# AIM OF THE TASK:
Copy the lines from the one with "You are a computer-use agent." up to and including the one with "tap(230, 1120)", replacing "Module Settings" with "Project Settings" and changing nothing else. Leave the pictures out.

# DATASET EXCERPTS:
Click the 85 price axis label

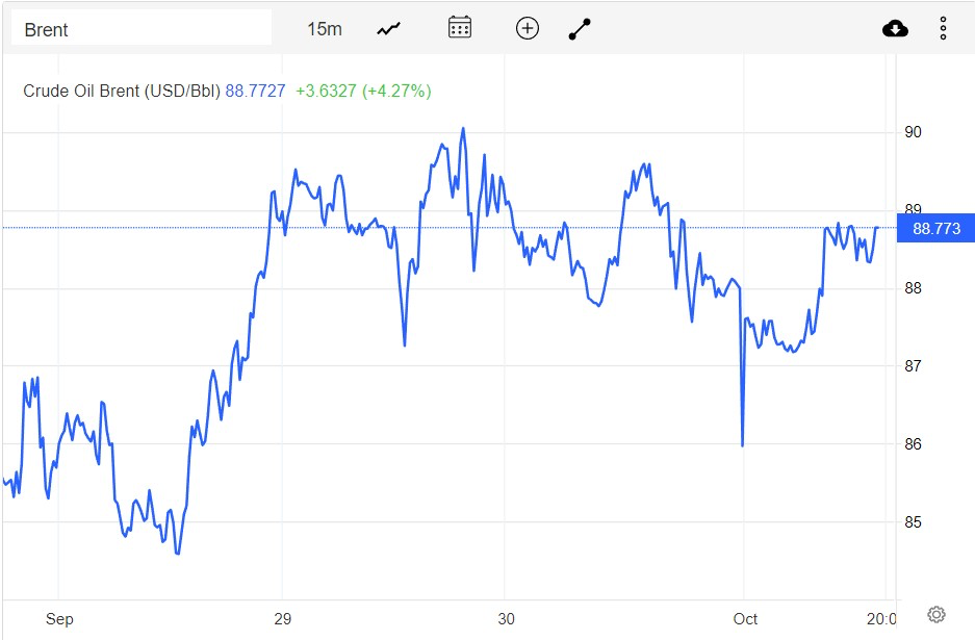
---
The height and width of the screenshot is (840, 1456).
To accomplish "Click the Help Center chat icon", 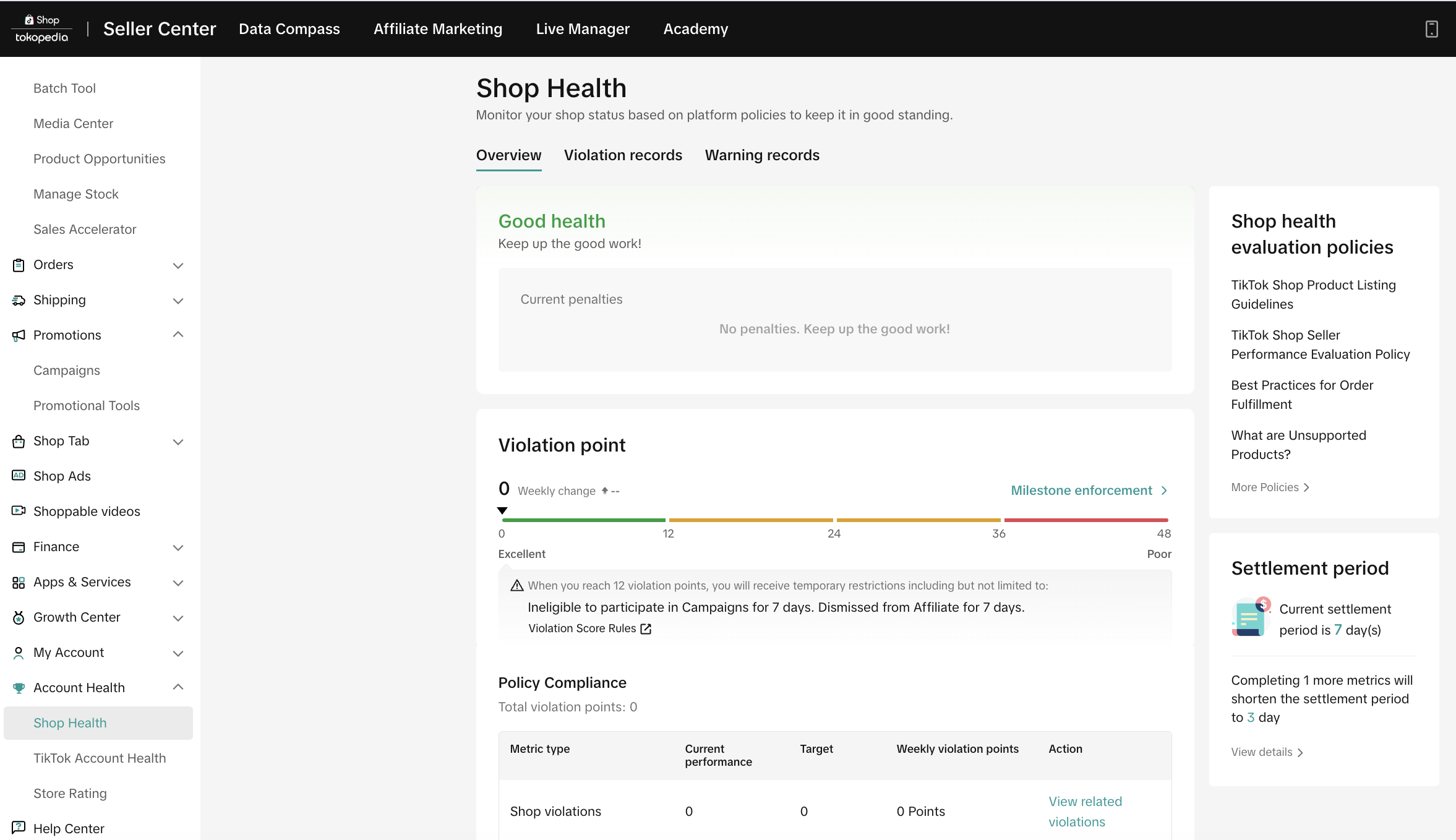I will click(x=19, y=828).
...
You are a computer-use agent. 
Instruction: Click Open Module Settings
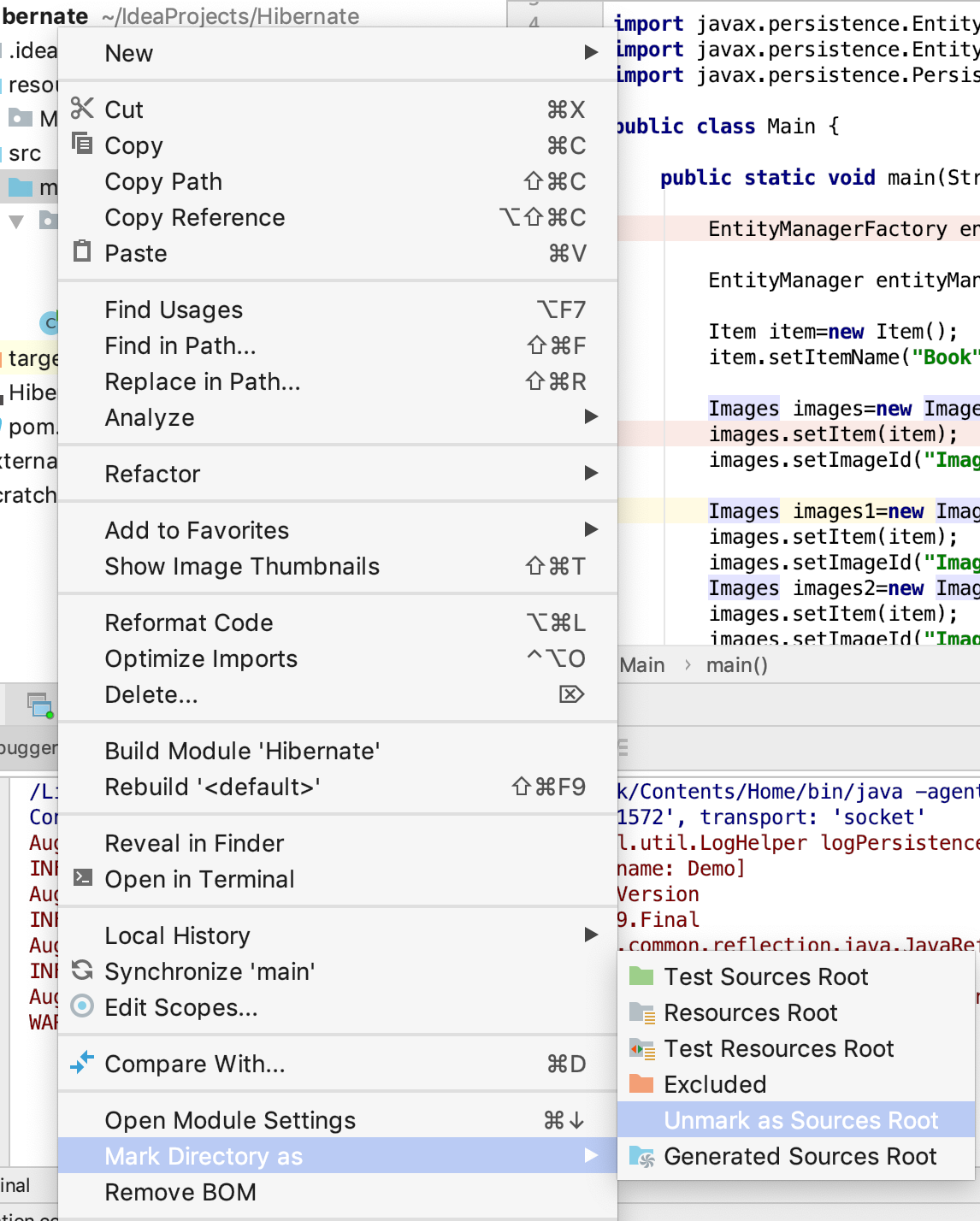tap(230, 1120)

# TASK RESPONSE:
You are a computer-use agent. 
Instruction: Click Open Project Settings
tap(230, 1120)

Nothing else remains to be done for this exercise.